● **SET EXERCISE 1**: Repeat the passage on self-reported emissions data word for word.

● **EXTRACT TO READ**:
1. Uncertainty in Self-reported Data: In Emissions Inventorying for large and fragment supply bases, there is always a need to rely on self-reported data. Epoch ensures that the process implemented by a third-party (either the supplier or a contracted party) for collecting this data is as transparent and qualitative as possible. However, the uncertainy which comes from self-reported data remains high, and reporting data at some level of aggregation (e.g. supply base level or at some intermediate level of farm grouping) may be necessary to mitigate this uncertainty. Epoch flags unlikely self-reported data (e.g. a yield too high for a given field size), to the extent possible to mitigate large errors in self-reporting.

2. Incompleteness in Self-reported Data: Collecting data for self-reporting of emissions sources is a continuous and complex process, and no supplier ever has ALL the data that is required to make a comprehensive emissions inventory. In that sense, the API attempts to fetch missing data using geospatial data sources and other third party systems, but there are emissions sources that cannot be derived automatically, and for which the supplier must provide the data. In the case that such data categories remain missing, we take national data as a proxy, so as to ensure that all emissions sources are represented, and that no emissions source is left out of the inventory, making the inventory look artificially low. Typically, global/national averages will be higher than supply base-specific data in many cases, so there is real incentive for the supplier to provide better self-reported data.

Entries for finding text and elements:
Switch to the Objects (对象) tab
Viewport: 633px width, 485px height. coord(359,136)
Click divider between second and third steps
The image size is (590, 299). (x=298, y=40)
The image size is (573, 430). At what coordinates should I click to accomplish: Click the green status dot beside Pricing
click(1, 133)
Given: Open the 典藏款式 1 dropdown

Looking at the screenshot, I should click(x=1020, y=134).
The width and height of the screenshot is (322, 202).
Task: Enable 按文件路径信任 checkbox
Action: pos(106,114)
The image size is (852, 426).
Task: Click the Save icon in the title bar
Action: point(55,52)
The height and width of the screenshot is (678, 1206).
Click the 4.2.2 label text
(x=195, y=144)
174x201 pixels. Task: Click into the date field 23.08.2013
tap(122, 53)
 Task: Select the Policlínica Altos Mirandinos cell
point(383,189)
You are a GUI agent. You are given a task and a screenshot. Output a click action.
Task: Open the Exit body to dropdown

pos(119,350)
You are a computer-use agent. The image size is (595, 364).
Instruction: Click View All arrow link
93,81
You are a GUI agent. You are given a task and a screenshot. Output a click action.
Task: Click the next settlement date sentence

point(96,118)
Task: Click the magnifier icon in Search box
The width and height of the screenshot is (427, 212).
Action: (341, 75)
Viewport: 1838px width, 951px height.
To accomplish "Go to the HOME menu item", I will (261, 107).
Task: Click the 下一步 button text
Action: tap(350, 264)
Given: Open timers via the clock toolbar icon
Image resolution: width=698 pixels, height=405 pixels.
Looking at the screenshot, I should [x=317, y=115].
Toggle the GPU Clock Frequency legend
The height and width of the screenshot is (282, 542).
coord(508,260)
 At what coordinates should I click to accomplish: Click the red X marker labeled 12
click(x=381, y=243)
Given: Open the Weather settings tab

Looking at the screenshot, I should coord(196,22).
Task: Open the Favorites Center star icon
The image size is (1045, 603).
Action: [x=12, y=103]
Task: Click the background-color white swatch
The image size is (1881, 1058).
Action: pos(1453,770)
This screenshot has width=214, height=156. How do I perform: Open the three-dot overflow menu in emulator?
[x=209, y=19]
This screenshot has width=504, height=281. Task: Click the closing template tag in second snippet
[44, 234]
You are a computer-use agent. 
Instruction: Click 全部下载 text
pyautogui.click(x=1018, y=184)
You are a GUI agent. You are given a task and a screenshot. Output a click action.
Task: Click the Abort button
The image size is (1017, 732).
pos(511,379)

● **SET EXERCISE 2**: Copy the entries from the line with "Task: Click the magnifier icon in Search box" to the line with "Action: tap(350, 264)", including both of those lines, and give nothing else.

● **WRITTEN REPLY 1**:
1. Uncertainty in Self-reported Data: In Emissions Inventorying for large and fragment supply bases, there is always a need to rely on self-reported data. Epoch ensures that the process implemented by a third-party (either the supplier or a contracted party) for collecting this data is as transparent and qualitative as possible. However, the uncertainy which comes from self-reported data remains high, and reporting data at some level of aggregation (e.g. supply base level or at some intermediate level of farm grouping) may be necessary to mitigate this uncertainty. Epoch flags unlikely self-reported data (e.g. a yield too high for a given field size), to the extent possible to mitigate large errors in self-reporting.

2. Incompleteness in Self-reported Data: Collecting data for self-reporting of emissions sources is a continuous and complex process, and no supplier ever has ALL the data that is required to make a comprehensive emissions inventory. In that sense, the API attempts to fetch missing data using geospatial data sources and other third party systems, but there are emissions sources that cannot be derived automatically, and for which the supplier must provide the data. In the case that such data categories remain missing, we take national data as a proxy, so as to ensure that all emissions sources are represented, and that no emissions source is left out of the inventory, making the inventory look artificially low. Typically, global/national averages will be higher than supply base-specific data in many cases, so there is real incentive for the supplier to provide better self-reported data.

● **WRITTEN REPLY 2**:
Task: Click the magnifier icon in Search box
The width and height of the screenshot is (427, 212).
Action: (341, 75)
Viewport: 1838px width, 951px height.
To accomplish "Go to the HOME menu item", I will (261, 107).
Task: Click the 下一步 button text
Action: tap(350, 264)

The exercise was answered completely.